Mattson (2003) also recognized the importance of emphasizing the same things that managers of operating departments were paying attention to. Thus, in presenting results to managers of a business unit charged with sales and service, he emphasized outcomes attributed to the training program in terms that were important to those managers (volume of sales, employee-retention figures, and improvement in customer service levels). Clearly the “framing” of the message is critical and has a direct effect on its ultimate acceptability.

The sections that follow cover different types of experimental designs. This material is relevant and important for all readers, regardless of background. Even if you are not the person who conducts a study, but simply one who reads a report written by someone else, the discussion of experimental designs will help you to be a better informed, more critical, consumer of that information.

Classical Experimental Designs

An experimental design is a plan, an outline for conceptualizing the relations among the variables of a research study. It also implies how to control the research situation and how to analyze the data (Kerlinger & Lee, 2000; Mitchell & Jolley, 2013). Experimental designs can be used with either internal or external criteria. For example, researchers can collect “before” measures on the job before training and collect “after” measures at the conclusion of training, as well as back on the job at some time after training. Researchers use experimental designs so that they can make causal inferences. That is, by ruling out alternative plausible explanations for observed changes in the outcome of interest, researchers want to be able to say that training caused the changes.

Unfortunately, most experimental designs and most training studies do not permit the causal arrow to point unequivocally toward training (x) as the explanation for observed results (y) (Eden, 2017). To do that, there are three necessary conditions (see Shadish, Cook, & Campbell, 2002, for more on this). The first requirement is that is that y did not occur until after x; the second is that x and y are actually shown to be related; and the third (and most difficult) is that other explanations of the relationship between x and y can be eliminated as plausible rival hypotheses.

· To illustrate, consider a study by Batt (2002). The study examined the relationship among HR practices, employee quit rates, and organizational performance in the service sector. Quit rates were lower in establishments that emphasized high-involvement work systems. Batt (2002) showed that a range of HR practices was beneficial. Does that mean that the investments in training per se “caused” the changes in the quit rates and sales growth? No, but Batt (2002) did not claim that they did. Rather, she concluded that the entire set of HR practices contributed to the positive outcomes. It was impossible to identify the unique contribution of training alone. In fact, Shadish et al. Statistical-conclusion validity—the validity of inferences about the correlation (covariation) between treatment (e.g., training) and outcome

· Internal validity—the validity of inferences about whether changes in one variable caused changes in another

· Construct validity—the validity of inferences from the persons, settings, and cause-and-effect operations sampled within a study to the constructs these samples represent

· External validity—the validity of inferences about the extent to which results can be generalized across populations, settings, and times

In the context of training, let’s consider 12 of these threats:

· History—specific events occurring between the “before” and “after” measurements in addition to training

· Maturation—ongoing processes within the individual, such as growing older or gaining job experience, which are a function of the passage of time

· Testing—the effect of a pretest on posttest performance

· Instrumentation—the degree to which an instrument may measure different attributes of an individual at two different points in time (e.g., parallel forms of an attitude questionnaire administered before and after training, or different raters rating behavior before and after training)
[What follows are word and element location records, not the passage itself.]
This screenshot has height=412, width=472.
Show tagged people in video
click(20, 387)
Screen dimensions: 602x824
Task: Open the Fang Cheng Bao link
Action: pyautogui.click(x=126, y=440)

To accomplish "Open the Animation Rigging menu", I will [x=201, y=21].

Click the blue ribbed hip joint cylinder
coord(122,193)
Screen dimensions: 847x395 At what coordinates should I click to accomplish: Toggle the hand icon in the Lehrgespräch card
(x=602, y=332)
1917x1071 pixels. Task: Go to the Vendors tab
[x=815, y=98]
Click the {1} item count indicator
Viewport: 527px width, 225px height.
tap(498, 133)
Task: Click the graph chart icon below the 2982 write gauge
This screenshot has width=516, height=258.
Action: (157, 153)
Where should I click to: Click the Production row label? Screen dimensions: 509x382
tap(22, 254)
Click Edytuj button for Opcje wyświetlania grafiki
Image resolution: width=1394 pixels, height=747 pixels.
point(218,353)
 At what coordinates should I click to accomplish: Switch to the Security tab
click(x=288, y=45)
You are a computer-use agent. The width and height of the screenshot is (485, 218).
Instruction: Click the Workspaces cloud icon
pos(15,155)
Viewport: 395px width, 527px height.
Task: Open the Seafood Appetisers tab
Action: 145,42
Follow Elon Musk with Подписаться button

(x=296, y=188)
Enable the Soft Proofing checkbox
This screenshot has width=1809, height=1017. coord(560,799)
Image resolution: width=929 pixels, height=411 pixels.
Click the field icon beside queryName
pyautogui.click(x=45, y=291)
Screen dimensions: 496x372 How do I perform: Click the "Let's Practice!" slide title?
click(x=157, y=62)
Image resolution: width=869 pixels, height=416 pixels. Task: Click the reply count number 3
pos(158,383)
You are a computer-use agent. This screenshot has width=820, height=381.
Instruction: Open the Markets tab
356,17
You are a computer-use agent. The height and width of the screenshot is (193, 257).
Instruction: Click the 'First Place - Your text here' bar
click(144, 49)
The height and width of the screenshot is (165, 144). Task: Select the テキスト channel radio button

· Statistical regression (also known as regression to the mean)—changes in criterion scores resulting from selecting extreme groups on a pretest

· Differential selection—using different procedures to select individuals for experimental and control groups

· Attrition—differential loss of respondents from various groups

· Interaction of differential selection and maturation—that is, assuming experimental and control groups were different to begin with, the disparity between groups is compounded further by maturational changes occurring during the training period

· Interaction of pretest with the experimental variable—during the course of training, something reacts with the pretest in such a way that the pretest has a greater effect on the trained group than on the untrained group

· Interaction of differential selection with training—when more than one group is trained, differential selection implies that the groups are not equivalent on the criterion variable (e.g., skill in using a computer) to begin with; therefore, they may react differently to the training

· Reactive effects of the research situation—that is, the research design itself so changes the trainees’ expectations and reactions that one cannot generalize results to future applications of the training

· Multiple-treatment interference—residual effects of previous training experiences affect trainees differently (e.g., finance managers and HR managers might not react comparably to a human relations training program because of differences in their previous training)

Table 16.1
presents examples of several experimental designs. These designs are by no means exhaustive; they merely illustrate the different kinds of inferences that researchers may draw and, therefore, underline the importance of considering experimental designs before training.

The threats may affect the following:

Design A

Design A, in which neither the experimental nor the control group receives a pretest, has not been used widely in training research. This is because the concept of the pretest is deeply ingrained in the thinking of researchers, although it is not essential to true experimental designs (Campbell & Stanley, 1963). We hesitate to give up “knowing for sure” that experimental and control groups were, in fact, “equal” before training, even though the most adequate all-purpose assurance of lack of initial biases between groups is randomization (Highhouse, 2009). Within the limits of confidence stated by tests of significance, randomization can suffice without the pretest (Campbell & Stanley, 1963, p. 25).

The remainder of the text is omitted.